* _Given passage_

——

$ S_n $ in $ SO_{n-1}(\mathbb{R}) $ and the adjoint representation $\operatorname{S}_n$ has a well known real representation of degree $n - 1$. In other words, $\operatorname{S}_n$ is a subgroup of $\operatorname{SO}_{n-1}(\mathbb{R})$.
Recall, the adjoint representation is reducible for $\mathfrak{so}_{4}(\mathbb{R})$.
Is it true that this $\operatorname{S}_n$ subgroup acts irreducibly on $\mathfrak{so}_{n-1}(\mathbb{R})$ in the adjoint representation for all $n \neq 5?
I know that $\operatorname{S}_4$ is irreducible in the natural rep of $ \operatorname{SO}_3(\mathbb{R})$ which also happens to be the adjoint rep.
For higher $\operatorname{S}_n,\: n \geq 6$ one can check character tables, and it seems they all have an irrep of $\operatorname{dim}(\mathfrak{so}_{n-1}(\mathbb{R}))$ and that this irrep always has Frobenius-Scur indicator 1.
But this is just circumstantial evidence. Is there a direct way to show that the $\operatorname{S}_n$ subgroup of $\operatorname{SO}_{n-1}(\mathbb{R})$ acts irreducibly in the adjoint representation on $\mathfrak{so}_{n-1}(\mathbb{R})$?
 A: If you take the standard $ n-1 $ dimensional deleted permutation representation $ V $ of $ S_n $ then the answer on Is the alternating group $ A_8 $ a subgroup of the exceptional lie group $G_2$? claims that all of its exterior powers $ \bigwedge^k(V) $ are irreducible, combinatorially they correspond to so-called hook shaped partitions $ (n-k,1^k) $. For $ A_n $ the story is similar with the slight exception that if $ n=2k+1 $ is odd then $ \bigwedge^k(V) $ decomposes into two parts.

——

* _Data segment_
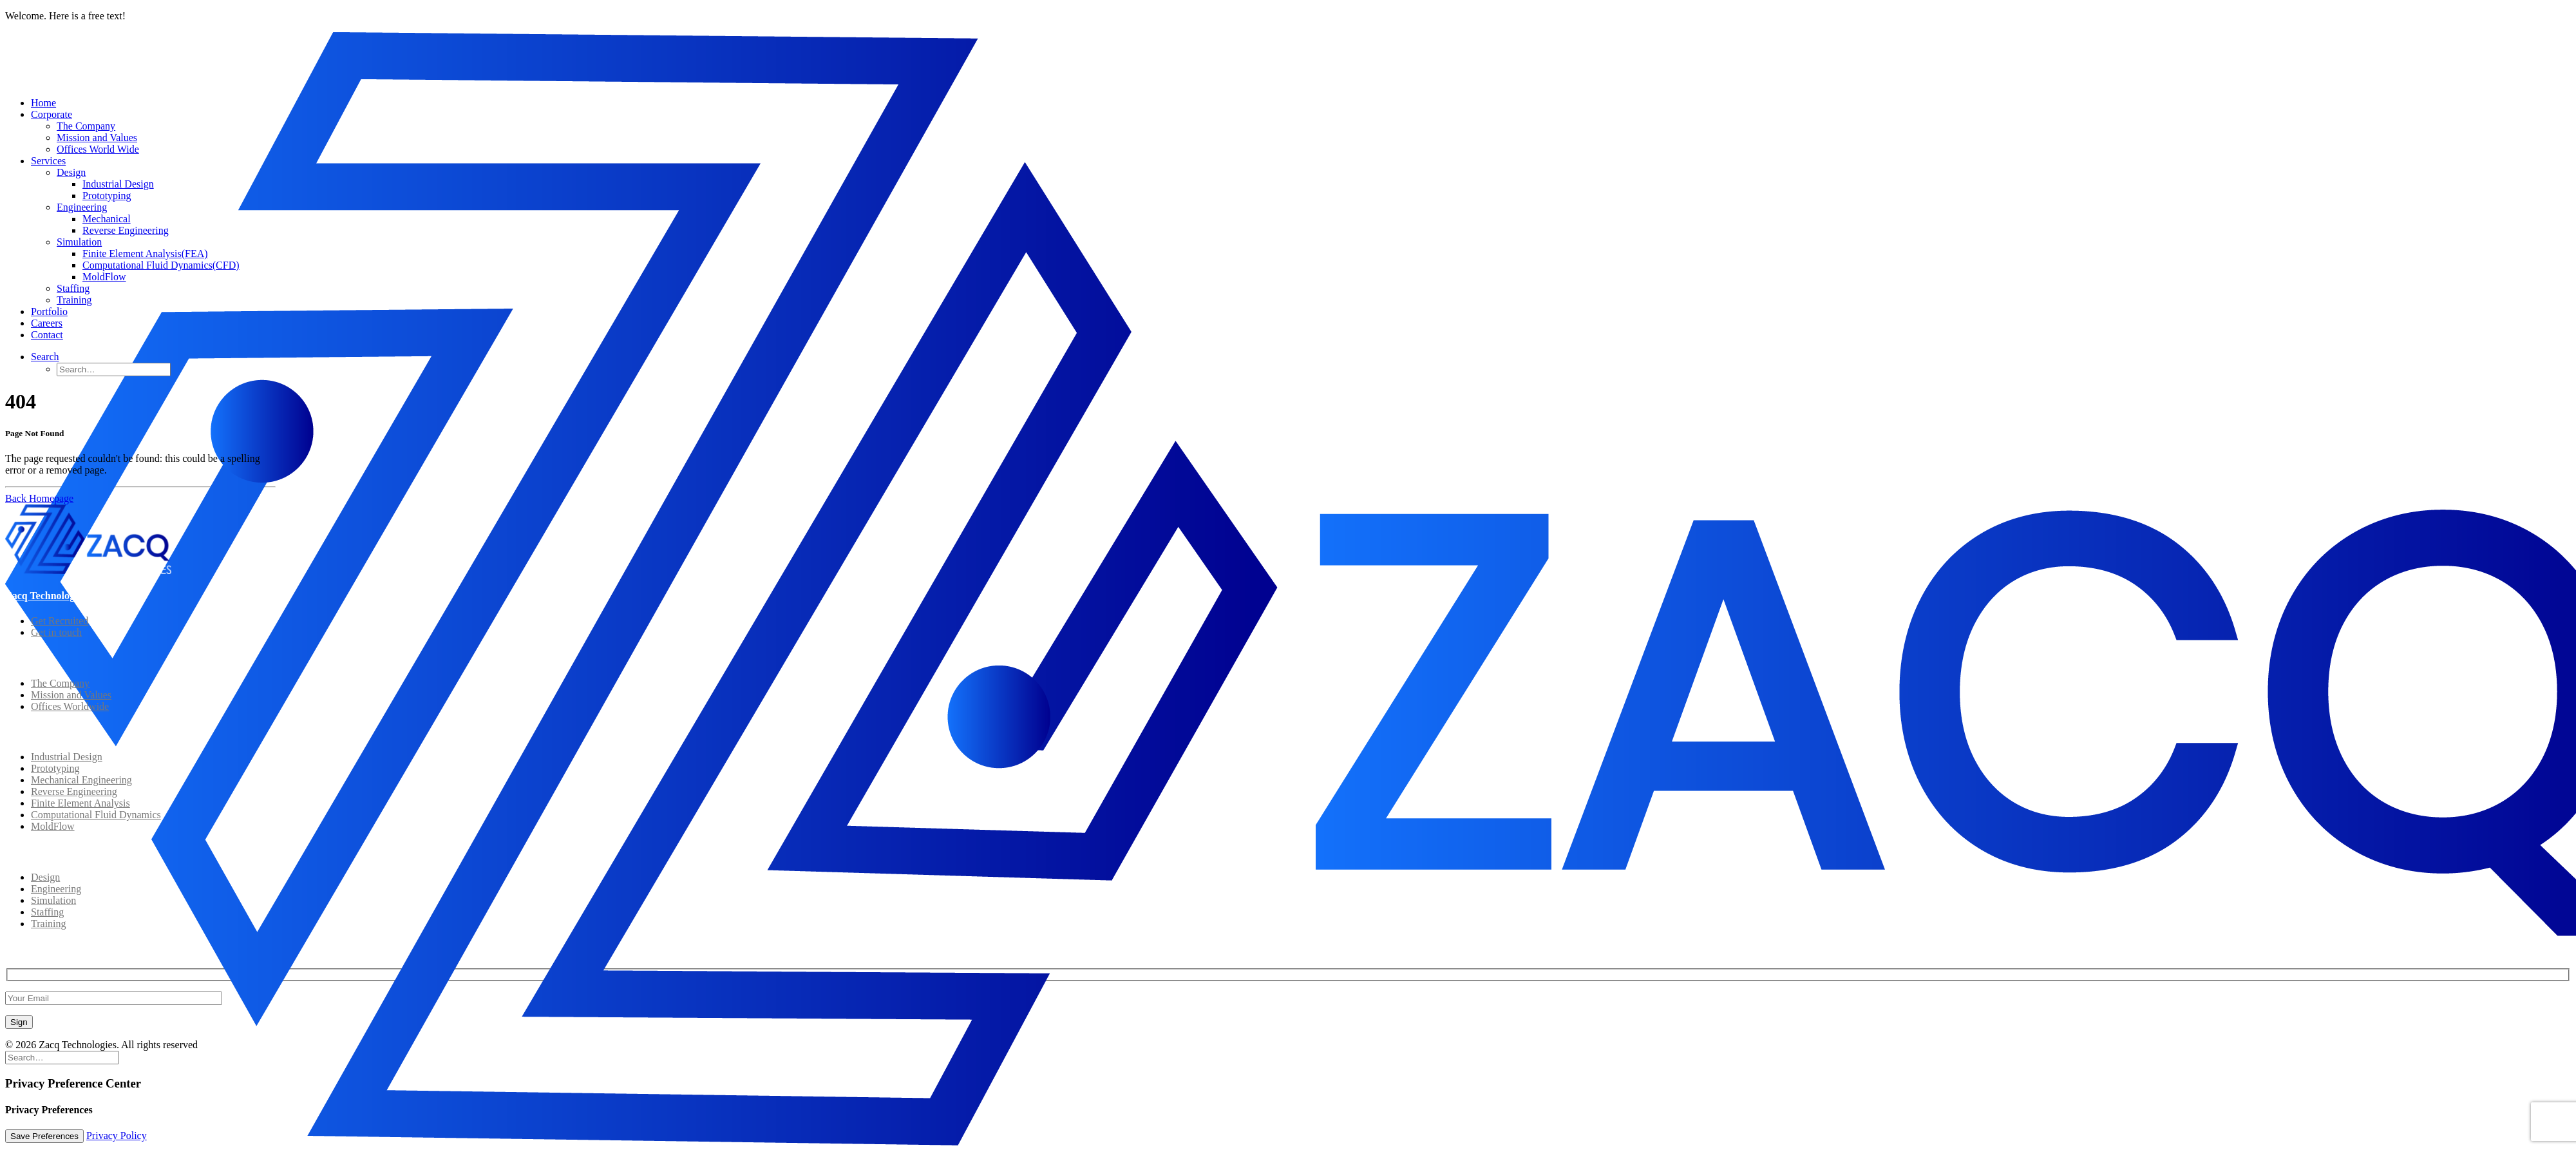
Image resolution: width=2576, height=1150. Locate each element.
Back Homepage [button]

——

* _The tasks_
**1.** In the thread on the symmetric group acting on $\mathfrak{so}_{n-1}(\mathbb{R})$, retype word for word the part that opens with the words containing "I know that" and closes with "Frobenius-Scur indicator 1.".
**2.** Render this sentence from the thread on the symmetric group and the adjoint representation in French: "Recall, the adjoint representation is reducible for $\mathfrak{so}_{4}(\mathbb{R})$."
**3.** Write what follows the final sentence of the thread on the symmetric group acting irreducibly in the adjoint representation.

* _Results_
**1.**
I know that $\operatorname{S}_4$ is irreducible in the natural rep of $ \operatorname{SO}_3(\mathbb{R})$ which also happens to be the adjoint rep.
For higher $\operatorname{S}_n,\: n \geq 6$ one can check character tables, and it seems they all have an irrep of $\operatorname{dim}(\mathfrak{so}_{n-1}(\mathbb{R}))$ and that this irrep always has Frobenius-Scur indicator 1.

**2.** Rappelons que la représentation adjointe est réductible pour $\mathfrak{so}_{4}(\mathbb{R})$.

**3.**
Furthermore, the answer to Decomposition of $ V \otimes V^* $ for the natural representation cites Fulton and Harris that $ \bigwedge^2 $ is the adjoint representation for the orthogonal group. So
$
 \bigwedge^{2}(V) \cong \mathfrak{so}_{n-1}(\mathbb{R}) 
$
where again $ V $ is the $ n-1 $ dimensional deleted permutation irrep. So for $ n \neq 5 $ then $ \mathfrak{so}_{n-1}(\mathbb{R}) $ is irreducible as both an $ S_n $ and an $ A_n $ irrep.
For the exceptional case
$$
 n=5=2(2)+1=2k+1 
$$ then the adjoint rep of $ SO_4(\mathbb{R}) $ on  $ \mathfrak{so}_{4}(\mathbb{R}) $ is reducible so the adjoint rep restricted to any $ A_5 $ subgroup of $ SO_4(\mathbb{R}) $ is also reducible.
However the adjoint rep of $ O_4(\mathbb{R}) $ on  $ \mathfrak{o}_{4}(\mathbb{R})=\mathfrak{so}_{4}(\mathbb{R}) $ does not reduce. And it turns out that, as expected, any $ S_5 $ subgroup of $ O_4(\mathbb{R}) $ lies outside of $ SO_4(\mathbb{R}) $ and acts irreducibly in the adjoint representation.
Also thanks to @MarianoSuárez-Álvarez !